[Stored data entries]
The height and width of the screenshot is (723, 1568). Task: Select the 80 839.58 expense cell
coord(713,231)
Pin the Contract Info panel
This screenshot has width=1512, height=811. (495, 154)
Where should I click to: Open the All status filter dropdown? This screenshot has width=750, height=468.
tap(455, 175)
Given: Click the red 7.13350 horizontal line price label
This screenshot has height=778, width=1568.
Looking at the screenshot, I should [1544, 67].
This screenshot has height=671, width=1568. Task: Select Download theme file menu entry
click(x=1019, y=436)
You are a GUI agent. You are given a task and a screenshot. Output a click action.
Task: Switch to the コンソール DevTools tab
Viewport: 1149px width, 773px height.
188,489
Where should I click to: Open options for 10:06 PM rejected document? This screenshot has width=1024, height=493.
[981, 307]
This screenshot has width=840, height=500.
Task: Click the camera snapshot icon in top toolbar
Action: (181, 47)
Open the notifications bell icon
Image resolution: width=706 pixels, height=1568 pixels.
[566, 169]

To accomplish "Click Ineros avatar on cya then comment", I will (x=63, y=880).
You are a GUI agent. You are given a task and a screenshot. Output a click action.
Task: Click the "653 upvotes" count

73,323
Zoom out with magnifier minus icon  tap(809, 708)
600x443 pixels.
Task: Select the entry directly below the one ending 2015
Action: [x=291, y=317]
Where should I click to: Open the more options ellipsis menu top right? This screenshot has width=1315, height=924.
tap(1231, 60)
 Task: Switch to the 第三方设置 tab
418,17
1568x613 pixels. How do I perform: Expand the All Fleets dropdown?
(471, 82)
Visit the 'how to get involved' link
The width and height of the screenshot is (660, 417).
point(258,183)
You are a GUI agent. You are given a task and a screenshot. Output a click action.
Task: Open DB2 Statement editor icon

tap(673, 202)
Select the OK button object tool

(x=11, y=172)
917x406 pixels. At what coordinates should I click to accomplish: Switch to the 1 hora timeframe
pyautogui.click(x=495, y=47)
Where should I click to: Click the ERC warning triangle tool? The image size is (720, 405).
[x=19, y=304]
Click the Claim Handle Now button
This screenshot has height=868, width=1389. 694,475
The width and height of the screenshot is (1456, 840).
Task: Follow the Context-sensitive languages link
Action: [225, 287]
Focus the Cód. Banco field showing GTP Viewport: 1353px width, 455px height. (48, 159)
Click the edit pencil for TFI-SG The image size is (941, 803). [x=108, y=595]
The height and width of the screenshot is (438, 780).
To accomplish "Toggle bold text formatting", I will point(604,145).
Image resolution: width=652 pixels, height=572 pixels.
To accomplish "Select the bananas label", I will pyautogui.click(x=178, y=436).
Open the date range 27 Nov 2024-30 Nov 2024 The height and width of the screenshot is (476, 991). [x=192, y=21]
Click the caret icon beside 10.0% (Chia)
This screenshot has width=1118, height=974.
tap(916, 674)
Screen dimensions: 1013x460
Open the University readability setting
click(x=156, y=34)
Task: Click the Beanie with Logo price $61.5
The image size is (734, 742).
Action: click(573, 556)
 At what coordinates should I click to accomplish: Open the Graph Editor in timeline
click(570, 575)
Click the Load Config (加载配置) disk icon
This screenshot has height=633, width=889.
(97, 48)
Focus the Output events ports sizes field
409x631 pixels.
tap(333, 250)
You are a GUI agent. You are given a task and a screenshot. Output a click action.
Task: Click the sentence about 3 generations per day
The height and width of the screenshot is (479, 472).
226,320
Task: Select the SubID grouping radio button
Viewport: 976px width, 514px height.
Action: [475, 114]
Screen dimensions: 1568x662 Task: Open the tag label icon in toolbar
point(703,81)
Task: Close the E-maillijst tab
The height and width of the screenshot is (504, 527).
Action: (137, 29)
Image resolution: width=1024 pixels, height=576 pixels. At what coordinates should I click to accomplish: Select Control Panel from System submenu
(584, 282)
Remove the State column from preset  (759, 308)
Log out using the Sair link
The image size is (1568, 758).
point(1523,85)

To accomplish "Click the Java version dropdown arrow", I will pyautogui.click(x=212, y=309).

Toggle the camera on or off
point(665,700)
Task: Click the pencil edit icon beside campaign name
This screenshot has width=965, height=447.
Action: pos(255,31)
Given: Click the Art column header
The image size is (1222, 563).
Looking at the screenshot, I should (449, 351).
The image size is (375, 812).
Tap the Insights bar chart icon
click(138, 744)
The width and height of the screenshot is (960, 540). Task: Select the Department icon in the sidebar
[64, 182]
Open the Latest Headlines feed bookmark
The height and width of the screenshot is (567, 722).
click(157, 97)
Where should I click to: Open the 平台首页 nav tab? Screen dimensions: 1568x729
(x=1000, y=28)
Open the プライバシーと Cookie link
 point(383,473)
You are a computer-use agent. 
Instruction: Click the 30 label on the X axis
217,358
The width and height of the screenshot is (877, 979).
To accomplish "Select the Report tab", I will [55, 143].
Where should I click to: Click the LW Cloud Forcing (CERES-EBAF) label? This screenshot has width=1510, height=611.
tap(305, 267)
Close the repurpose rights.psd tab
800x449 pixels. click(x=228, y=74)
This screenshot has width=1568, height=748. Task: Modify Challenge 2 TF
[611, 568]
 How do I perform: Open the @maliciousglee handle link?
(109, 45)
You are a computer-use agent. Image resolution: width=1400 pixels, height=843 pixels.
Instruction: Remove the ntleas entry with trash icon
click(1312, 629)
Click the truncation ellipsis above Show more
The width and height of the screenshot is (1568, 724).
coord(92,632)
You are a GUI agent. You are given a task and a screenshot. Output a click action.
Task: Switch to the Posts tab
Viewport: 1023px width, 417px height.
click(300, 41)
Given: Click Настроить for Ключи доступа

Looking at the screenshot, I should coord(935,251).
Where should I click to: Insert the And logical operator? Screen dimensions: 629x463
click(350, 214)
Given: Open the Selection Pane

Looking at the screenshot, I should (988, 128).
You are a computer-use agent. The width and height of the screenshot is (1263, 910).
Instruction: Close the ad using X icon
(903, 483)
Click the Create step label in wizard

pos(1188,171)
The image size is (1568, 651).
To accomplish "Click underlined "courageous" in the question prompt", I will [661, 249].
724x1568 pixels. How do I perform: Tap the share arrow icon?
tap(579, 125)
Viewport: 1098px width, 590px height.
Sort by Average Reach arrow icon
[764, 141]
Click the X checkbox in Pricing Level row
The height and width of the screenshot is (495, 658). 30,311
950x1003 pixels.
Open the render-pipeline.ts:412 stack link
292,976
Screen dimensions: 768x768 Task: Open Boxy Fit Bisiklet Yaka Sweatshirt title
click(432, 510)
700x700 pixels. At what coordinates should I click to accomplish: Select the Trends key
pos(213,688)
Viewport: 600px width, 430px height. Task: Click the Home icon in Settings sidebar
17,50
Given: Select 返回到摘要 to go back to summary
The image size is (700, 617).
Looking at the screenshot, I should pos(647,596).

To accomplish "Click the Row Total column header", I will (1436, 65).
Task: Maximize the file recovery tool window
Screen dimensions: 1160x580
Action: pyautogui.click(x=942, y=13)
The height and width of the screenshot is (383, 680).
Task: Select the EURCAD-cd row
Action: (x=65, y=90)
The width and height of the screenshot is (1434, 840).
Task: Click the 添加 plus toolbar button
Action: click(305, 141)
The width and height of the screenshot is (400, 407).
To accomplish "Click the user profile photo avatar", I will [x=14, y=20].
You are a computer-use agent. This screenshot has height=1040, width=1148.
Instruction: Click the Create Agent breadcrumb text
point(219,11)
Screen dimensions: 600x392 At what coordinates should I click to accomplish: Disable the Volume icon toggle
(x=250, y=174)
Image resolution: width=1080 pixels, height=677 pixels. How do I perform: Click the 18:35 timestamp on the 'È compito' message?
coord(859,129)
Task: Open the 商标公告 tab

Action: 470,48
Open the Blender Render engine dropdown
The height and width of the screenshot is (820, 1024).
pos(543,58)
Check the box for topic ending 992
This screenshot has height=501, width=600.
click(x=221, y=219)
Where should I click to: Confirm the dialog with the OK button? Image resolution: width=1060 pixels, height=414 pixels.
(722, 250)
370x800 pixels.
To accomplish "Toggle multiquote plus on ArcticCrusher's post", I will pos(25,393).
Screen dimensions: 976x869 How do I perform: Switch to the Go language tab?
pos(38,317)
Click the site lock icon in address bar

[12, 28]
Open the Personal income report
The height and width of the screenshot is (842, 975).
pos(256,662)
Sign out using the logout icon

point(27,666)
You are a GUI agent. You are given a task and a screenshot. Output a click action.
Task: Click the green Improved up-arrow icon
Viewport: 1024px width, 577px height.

> _Problem statement_
Copy out the lines of the data where the string "will" occurs.

> _Problem solution_
To accomplish "Click Ineros avatar on cya then comment", I will (x=63, y=880).
To accomplish "Toggle bold text formatting", I will point(604,145).
To accomplish "Select the bananas label", I will pyautogui.click(x=178, y=436).
To accomplish "Click the Java version dropdown arrow", I will pyautogui.click(x=212, y=309).
To accomplish "Select the Report tab", I will [55, 143].
To accomplish "Click underlined "courageous" in the question prompt", I will [661, 249].
To accomplish "Click the Row Total column header", I will (1436, 65).
To accomplish "Click the user profile photo avatar", I will [x=14, y=20].
To accomplish "Toggle multiquote plus on ArcticCrusher's post", I will pos(25,393).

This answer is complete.